17 Oct 2023
University of Chicago combines techniques for new views of cells undergoing heat shock.
Analyzing the response of cells to heat shock is an established way to study the behavior of cells in changing conditions, and understand their natural survival mechanisms.A project at the University of Chicago (UChicago) has now developed a new technique for visualizing the inner machinery of cells to see how they respond to heat stress.
Published in Nature Cell Biology, the method combines imaging techniques to understand how cells conserve energy and pick up where they left off after experiencing heat shock.
"Adaptation is a hidden superpower of the cells," said Asif Ali from UChicago. "They don't have to use this superpower all the time, but once they are stuck in a harsh condition, suddenly there's no way out. So they employ this as a survival strategy."
The techniques employed by the team included lattice light-sheet microscopy (LLSM), an approach to imaging based on the use of laser illumination formed into ultrathin sheets that are scanned through a sample. This aims to produce improved signal to noise performance and lower phototoxicity than other fluorescence-based microscopy techniques, which deliver photons to fragile samples with less finesse.
LLSM is proving its versatility in live cell imaging, with variants employing twin or single objective lenses and different illumination angles to enhance the technique's ability to generate fluorescence imaging data from fragile living systems.

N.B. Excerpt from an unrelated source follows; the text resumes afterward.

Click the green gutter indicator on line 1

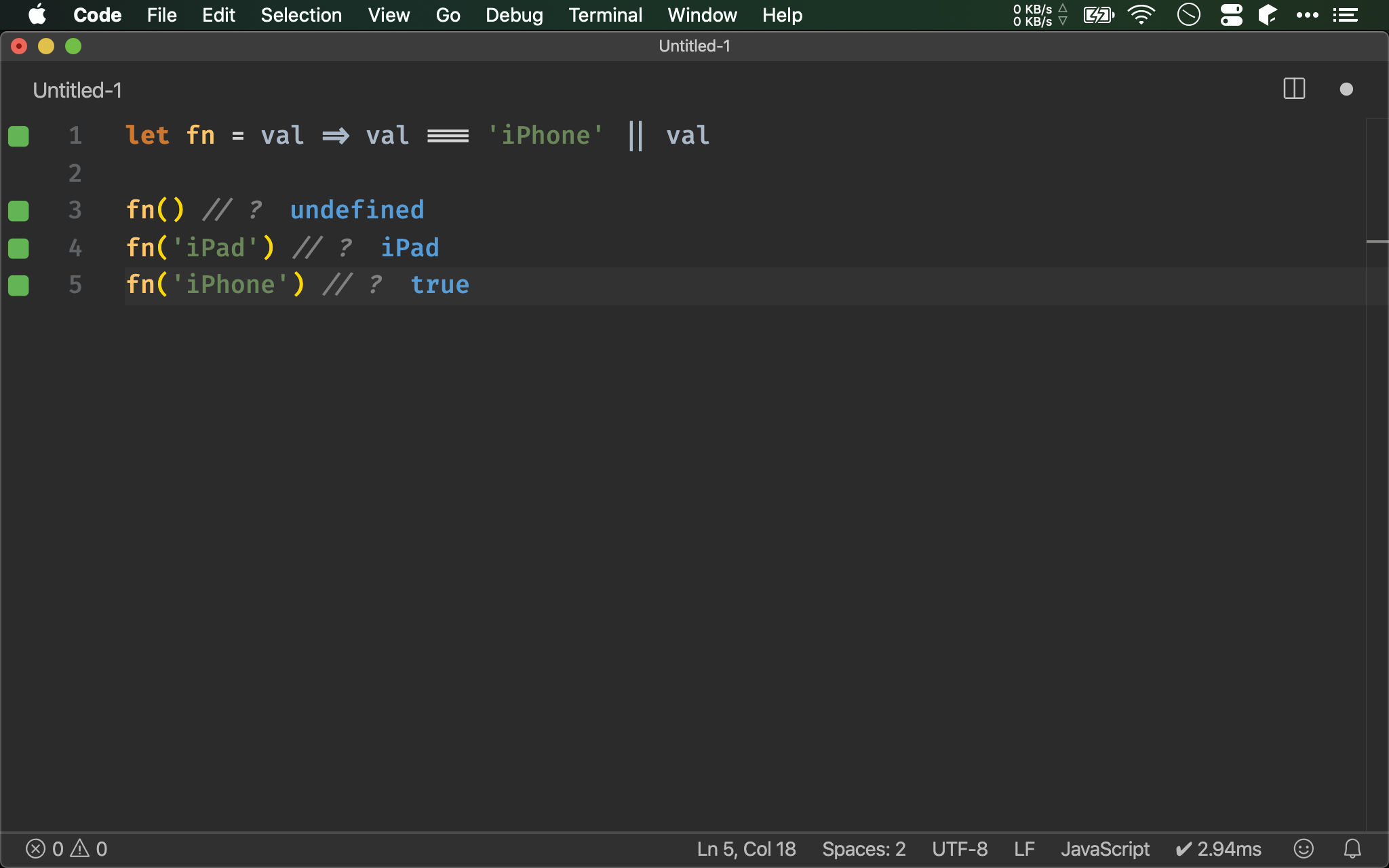tap(18, 136)
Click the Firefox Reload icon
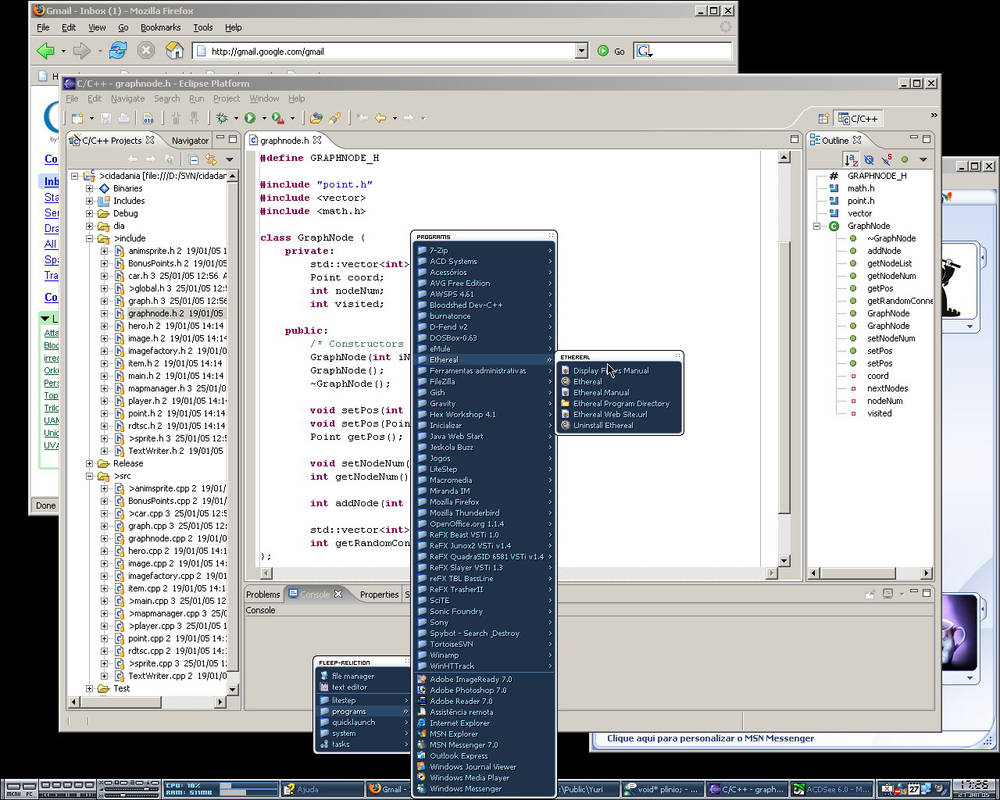The width and height of the screenshot is (1000, 800). pyautogui.click(x=118, y=50)
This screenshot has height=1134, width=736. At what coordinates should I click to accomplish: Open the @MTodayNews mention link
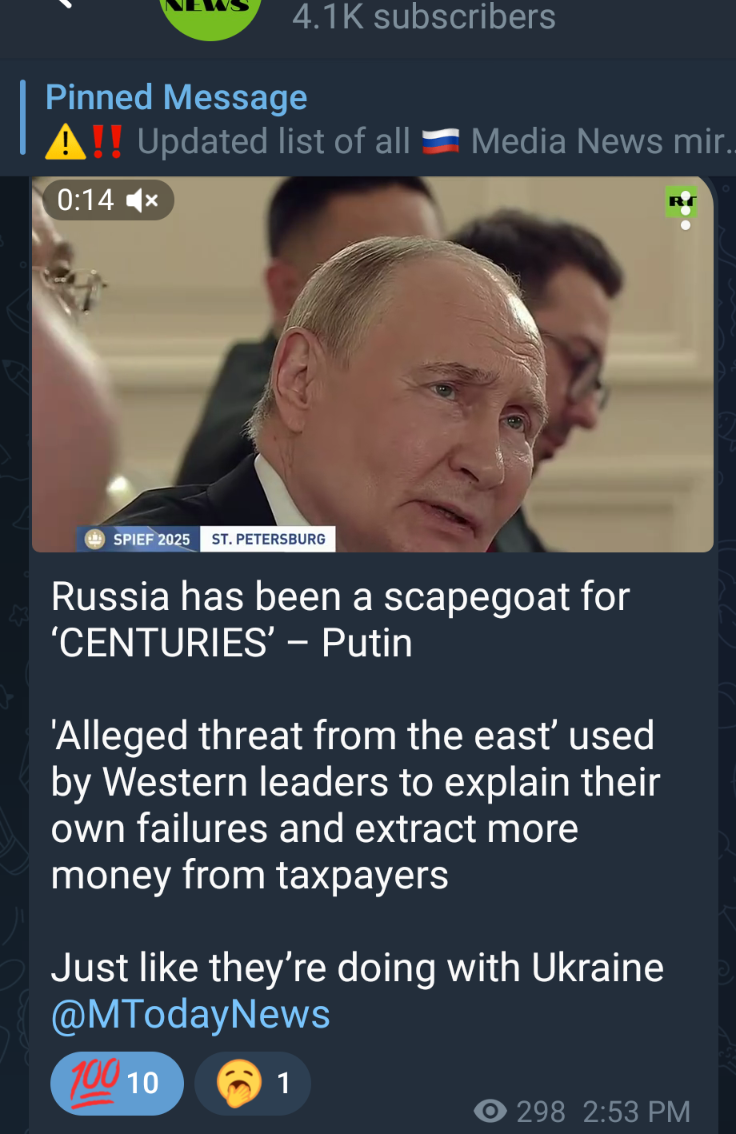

UChicago used lattice light-sheet 4D imaging, an approach in which multiple sheets of laser light are used to create fully dimensional images of components inside the living cells.
A new cell biology that was previously invisible
The team's study showed that when yeast and human cells experienced heat shock, their defense mechanisms involved protecting particular ribosomal proteins and preventing them from aggregating as the cell's normal processing shut down. The ribosomal proteins are critical for cell growth, and taking steps to stop the formation of clumps allows them to then successfully return to their task as the cell recovers.
UChicago combined its 4D lattice light-sheet microscopy with use of a labeling protein named HaloTag, and showed that the key ribsomal proteins form into temporary liquid-like droplets, kept mobile and prevented from aggregating by molecular proteins until the cell recovers from heat shock. At that point the condensates disperse and the constituents go back to their natural business.
"I think a very plausible general definition for cellular health and disease is if things are liquid and moving around, you are in a healthy state; and once things start to clog up and form aggregates, that's pathology," commented David Pincus, whose UChicago lab studies how cell heat-shock response is relevant to cancer and neuodegenerative disease. These conditions can likewise involve misfolded or aggregated clumps of proteins.
Now that 4D light-sheet microscopy has helped to reveal the cell behavior, UChicago hopes that it will prove to be a fundamental mechanism of interest for multiple clinical applications or disease diagnosis.
"Like many innovations, it took a technological breakthrough to enable us to see a whole new biology that was invisible to us before but has always been going on in cells that we have been studying for years," said Pinchus.